Retaliation comes naturally to children, while positive reciprocity must be learned, says UCI cognitive scientist

by Pat Harriman, UCI | January 6, 2020
Grudges before gratitude
“We found that children intuitively hold grudges but have to be taught to show gratitude,” says Nadia Chernyak, UCI assistant professor of cognitive sciences and lead author of the study. “It’s important to be aware that children’s principles look a little different than those of adults. The good news is that their behavior in this area is flexible. They easily grasp the norm of repaying favors.” Heather Ashbach / UCI School of Social Sciences

When it comes to favors, we take for granted that there will be a payback. But the “you scratch my back, I’ll scratch yours” response is not instinctive; it must be learned. Even the psychologists who made this finding were surprised.

“In our series of experiments, we thought we’d see that children would display positive direct reciprocity – the tendency to pay back those who have helped – from an early age.
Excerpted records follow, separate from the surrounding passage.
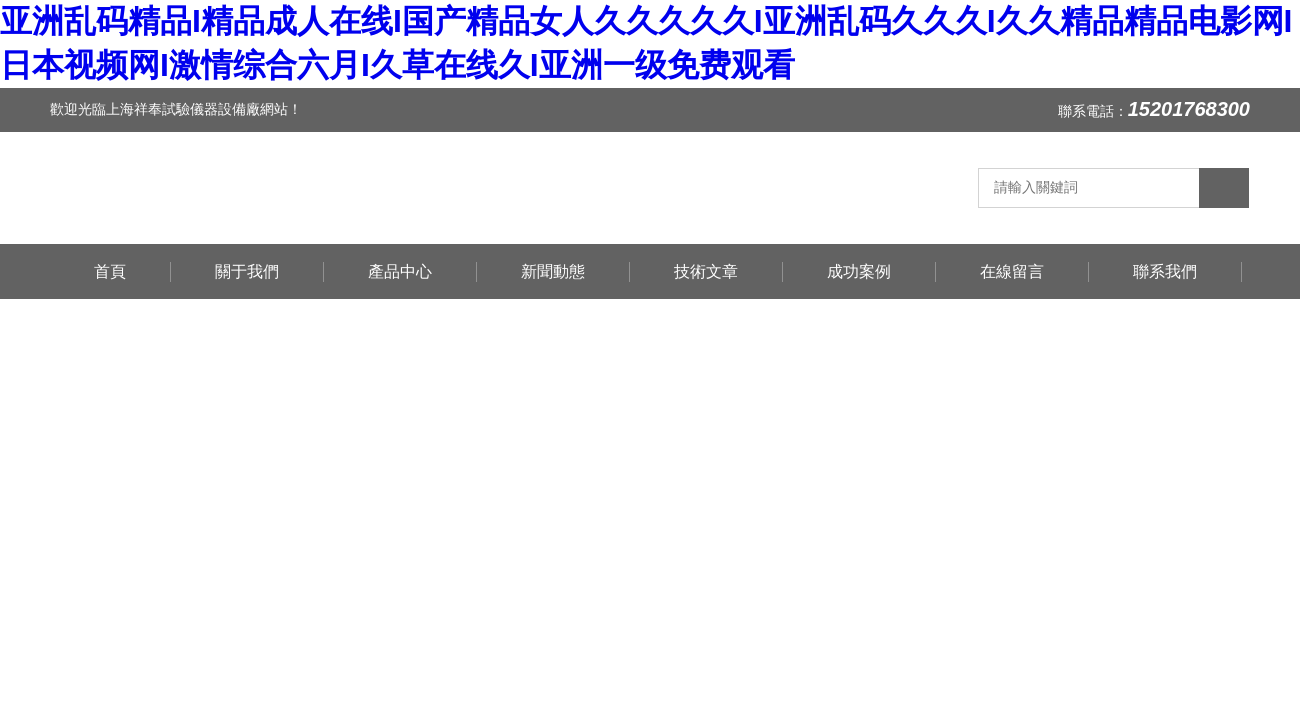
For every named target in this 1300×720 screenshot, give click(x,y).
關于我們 (247, 271)
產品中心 (400, 271)
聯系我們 (1165, 271)
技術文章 (706, 271)
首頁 (110, 271)
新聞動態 (553, 271)
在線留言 (1012, 271)
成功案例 (859, 271)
That wasn’t the case,” says Nadia Chernyak, UCI assistant professor of cognitive sciences and lead author of the study, published in Psychological Science. “Preschool-aged children showed almost no awareness that they should repay favors.”

Kristin Leimgruber, visiting assistant professor of psychology at Franklin & Marshall College; Yarrow Dunham, assistant professor of psychology at Yale University; Jingshi Hu, former undergraduate researcher at Boston University; Peter Blake, associate professor of psychological & brain sciences at Boston University; and Chernyak were interested in how reciprocity develops. They conducted five experiments with 330 4- to 8-year-olds and discovered that the youngsters were more likely to reciprocate negative actions than positive ones.
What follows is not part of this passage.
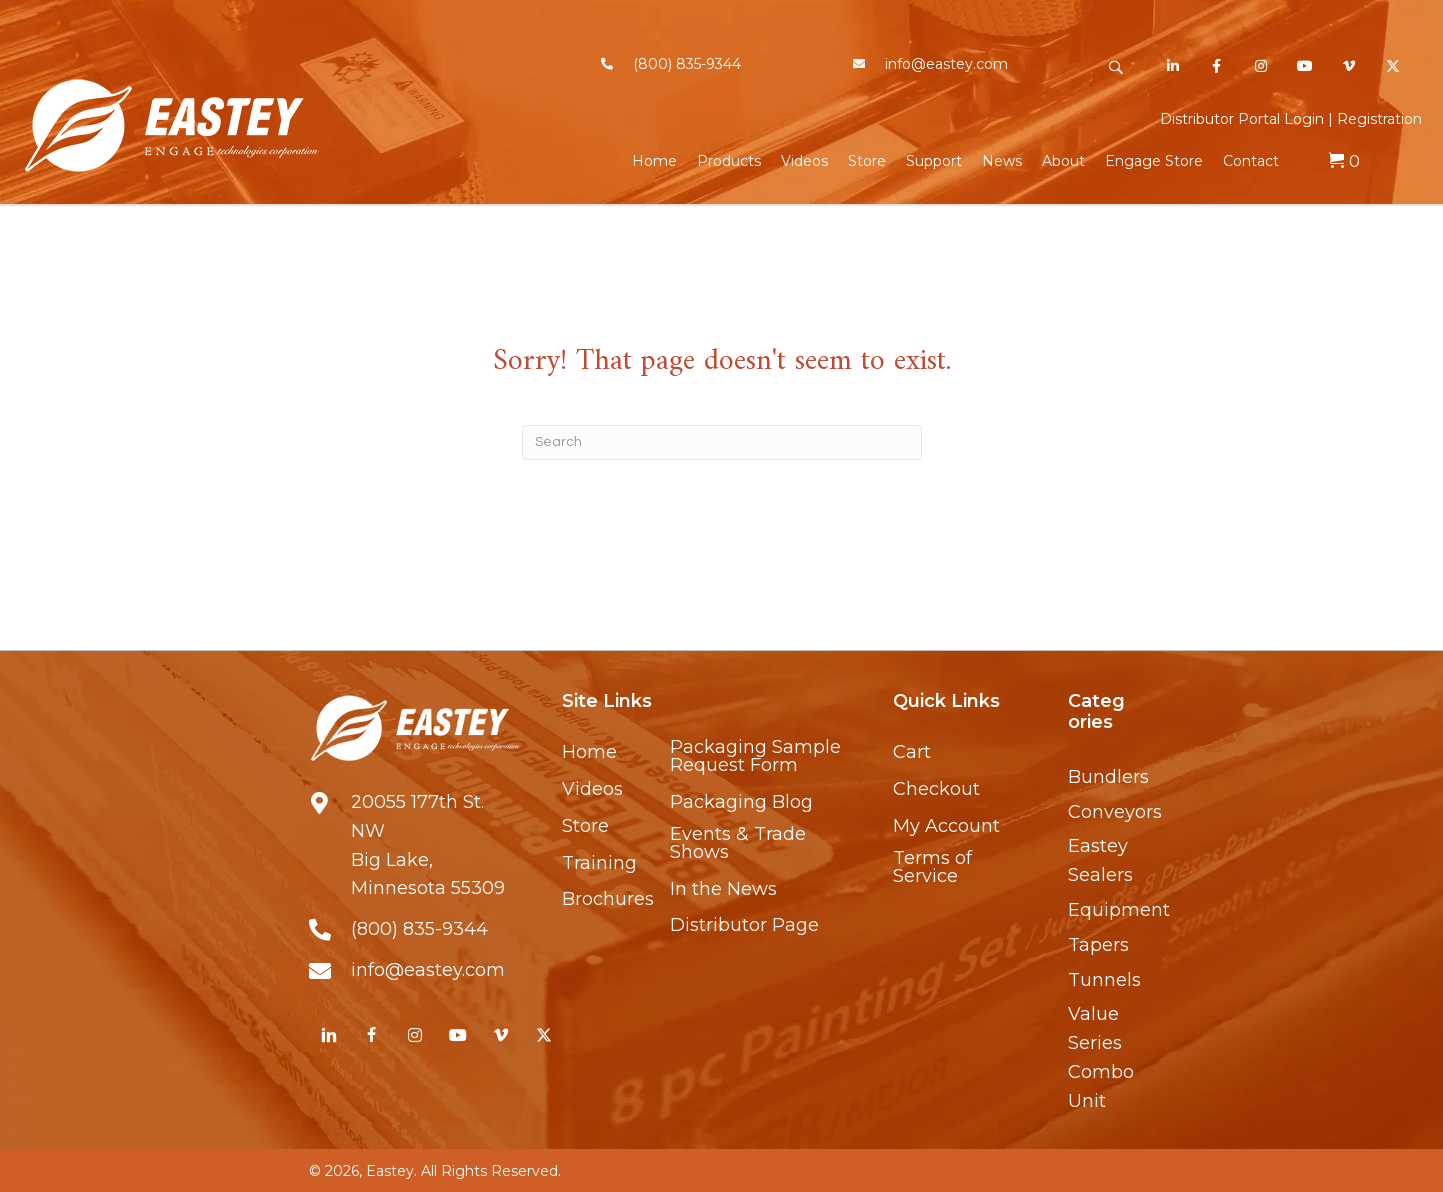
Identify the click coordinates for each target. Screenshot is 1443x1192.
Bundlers (1108, 777)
The children played “giving” and “stealing” computer games, interacting with four avatars that they thought were other kids playing. In the giving version, everyone else got a sticker, leaving the subject without one until another player gave his or hers to the child. In the stealing version, the subject started with a sticker that was then stolen by one of the other players.

In the next phase of the giving game, the child received a second sticker that he or she could give to any one of the four avatars; while in the stealing game, the other players had stickers and the child had the opportunity to take a sticker from one of them. Would the kids give their second sticker to the player who had given one to them? Would they steal from the player who had stolen from them? The latter was mostly the case: Children were eager to retaliate but unconcerned with returning a favor until the age of 7 or older.

What can explain this puzzling behavior?

“Young children may not be naturally stingy; they simply don’t know the rule. Their principles look a little different than those of adults. It takes some cognitive building blocks, as well as exposure to social norms relevant to their culture, to learn how to navigate the world,” Chernyak says. “If the goal is to have children display gratitude, we should take opportunities to point out and discuss with them instances when other people are exhibiting this desired behavior.”

The last experiment was to find out if children would demonstrate positive direct reciprocity after an implication that they should.

One group of children was told a story about two kids who returned favors to each other. Another group heard a story about two youngsters who engaged in positive actions but not in any kind of reciprocal way. Both groups then played the giving game. Those who had heard the reciprocity story were now much more likely to pay back the person who gave them a sticker compared to the children who had heard the second story.

“And so the upshot isn’t so grim after all,” Chernyak says. “Grudges may come more naturally, but gratitude can readily be learned. Hearing a simple story was sufficient for young children to start following the norm of paying back favors.”